◆ RECORDS PROVIDED:
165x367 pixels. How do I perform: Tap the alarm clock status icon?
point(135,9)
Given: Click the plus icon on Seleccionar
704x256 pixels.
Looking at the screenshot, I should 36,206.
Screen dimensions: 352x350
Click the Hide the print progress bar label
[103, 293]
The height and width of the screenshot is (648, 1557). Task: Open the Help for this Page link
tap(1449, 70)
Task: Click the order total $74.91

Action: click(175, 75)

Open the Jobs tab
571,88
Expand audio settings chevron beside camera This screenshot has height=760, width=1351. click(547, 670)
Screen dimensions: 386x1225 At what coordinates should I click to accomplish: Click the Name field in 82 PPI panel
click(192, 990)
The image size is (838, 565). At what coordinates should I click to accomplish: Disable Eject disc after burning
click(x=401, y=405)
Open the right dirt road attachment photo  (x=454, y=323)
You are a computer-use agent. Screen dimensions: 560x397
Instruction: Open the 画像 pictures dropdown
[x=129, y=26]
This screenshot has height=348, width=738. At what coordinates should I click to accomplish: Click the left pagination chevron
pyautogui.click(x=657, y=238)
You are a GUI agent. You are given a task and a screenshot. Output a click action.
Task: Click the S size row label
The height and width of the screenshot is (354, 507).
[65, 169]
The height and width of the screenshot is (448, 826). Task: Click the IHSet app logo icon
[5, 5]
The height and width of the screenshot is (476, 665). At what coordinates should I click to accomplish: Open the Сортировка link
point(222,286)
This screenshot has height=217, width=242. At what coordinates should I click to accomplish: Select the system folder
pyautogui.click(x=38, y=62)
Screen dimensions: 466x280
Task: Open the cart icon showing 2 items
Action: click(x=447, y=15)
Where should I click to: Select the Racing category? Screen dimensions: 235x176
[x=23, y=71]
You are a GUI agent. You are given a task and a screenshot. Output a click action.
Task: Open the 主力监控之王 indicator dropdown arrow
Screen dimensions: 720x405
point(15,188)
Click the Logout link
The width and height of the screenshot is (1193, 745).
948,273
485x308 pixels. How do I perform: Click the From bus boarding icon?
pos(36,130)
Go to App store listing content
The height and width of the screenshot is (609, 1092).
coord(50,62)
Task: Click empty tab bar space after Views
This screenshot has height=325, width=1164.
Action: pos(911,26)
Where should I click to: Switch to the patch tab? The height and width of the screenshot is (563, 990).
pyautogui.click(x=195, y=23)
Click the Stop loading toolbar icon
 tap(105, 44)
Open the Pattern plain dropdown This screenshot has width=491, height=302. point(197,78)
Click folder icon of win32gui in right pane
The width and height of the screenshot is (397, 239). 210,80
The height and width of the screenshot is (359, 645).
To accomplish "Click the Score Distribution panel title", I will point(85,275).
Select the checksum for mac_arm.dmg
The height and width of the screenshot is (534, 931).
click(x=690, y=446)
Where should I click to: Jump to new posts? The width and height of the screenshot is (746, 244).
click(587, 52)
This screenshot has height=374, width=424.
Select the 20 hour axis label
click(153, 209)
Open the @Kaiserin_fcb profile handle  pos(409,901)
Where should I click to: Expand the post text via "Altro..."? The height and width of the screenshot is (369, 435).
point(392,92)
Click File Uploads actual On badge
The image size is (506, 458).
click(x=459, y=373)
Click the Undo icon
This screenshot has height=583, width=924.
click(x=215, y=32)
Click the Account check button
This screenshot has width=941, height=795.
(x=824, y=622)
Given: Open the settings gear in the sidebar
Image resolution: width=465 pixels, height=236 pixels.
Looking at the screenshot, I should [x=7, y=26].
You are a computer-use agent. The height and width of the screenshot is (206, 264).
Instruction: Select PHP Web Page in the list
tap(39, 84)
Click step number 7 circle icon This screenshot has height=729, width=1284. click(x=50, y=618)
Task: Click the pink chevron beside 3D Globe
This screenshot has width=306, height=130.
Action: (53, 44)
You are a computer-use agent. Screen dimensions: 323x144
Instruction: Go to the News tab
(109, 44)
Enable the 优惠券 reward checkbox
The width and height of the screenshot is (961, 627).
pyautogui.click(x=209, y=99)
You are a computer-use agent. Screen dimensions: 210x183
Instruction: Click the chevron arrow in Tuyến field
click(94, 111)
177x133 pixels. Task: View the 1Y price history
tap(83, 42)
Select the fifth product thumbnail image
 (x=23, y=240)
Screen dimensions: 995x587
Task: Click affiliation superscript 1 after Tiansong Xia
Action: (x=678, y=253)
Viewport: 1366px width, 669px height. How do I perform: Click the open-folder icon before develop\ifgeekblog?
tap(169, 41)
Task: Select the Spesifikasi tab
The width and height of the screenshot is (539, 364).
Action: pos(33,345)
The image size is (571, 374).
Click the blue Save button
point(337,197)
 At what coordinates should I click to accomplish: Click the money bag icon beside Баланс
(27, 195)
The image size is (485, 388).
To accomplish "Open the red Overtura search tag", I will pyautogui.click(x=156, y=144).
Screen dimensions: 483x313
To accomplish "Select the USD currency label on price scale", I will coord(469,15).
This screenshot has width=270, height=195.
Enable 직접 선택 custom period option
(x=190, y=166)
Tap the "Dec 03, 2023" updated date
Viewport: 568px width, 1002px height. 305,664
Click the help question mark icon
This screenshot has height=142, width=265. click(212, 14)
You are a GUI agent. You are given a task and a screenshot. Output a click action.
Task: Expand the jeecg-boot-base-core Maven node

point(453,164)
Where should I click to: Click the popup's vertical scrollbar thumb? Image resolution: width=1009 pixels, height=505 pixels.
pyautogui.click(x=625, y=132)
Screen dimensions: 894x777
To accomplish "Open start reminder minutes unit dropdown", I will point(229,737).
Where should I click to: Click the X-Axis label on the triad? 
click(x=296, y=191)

◆ WHAT IS EXPECTED: Bring together all lines in the records where the word "computer" is found.

◆ SOLVED PROBLEM:
You are a computer-use agent. Screen dimensions: 560x397
You are a computer-use agent. The height and width of the screenshot is (206, 264).
You are a computer-use agent. Screen dimensions: 323x144
You are a computer-use agent. Screen dimensions: 210x183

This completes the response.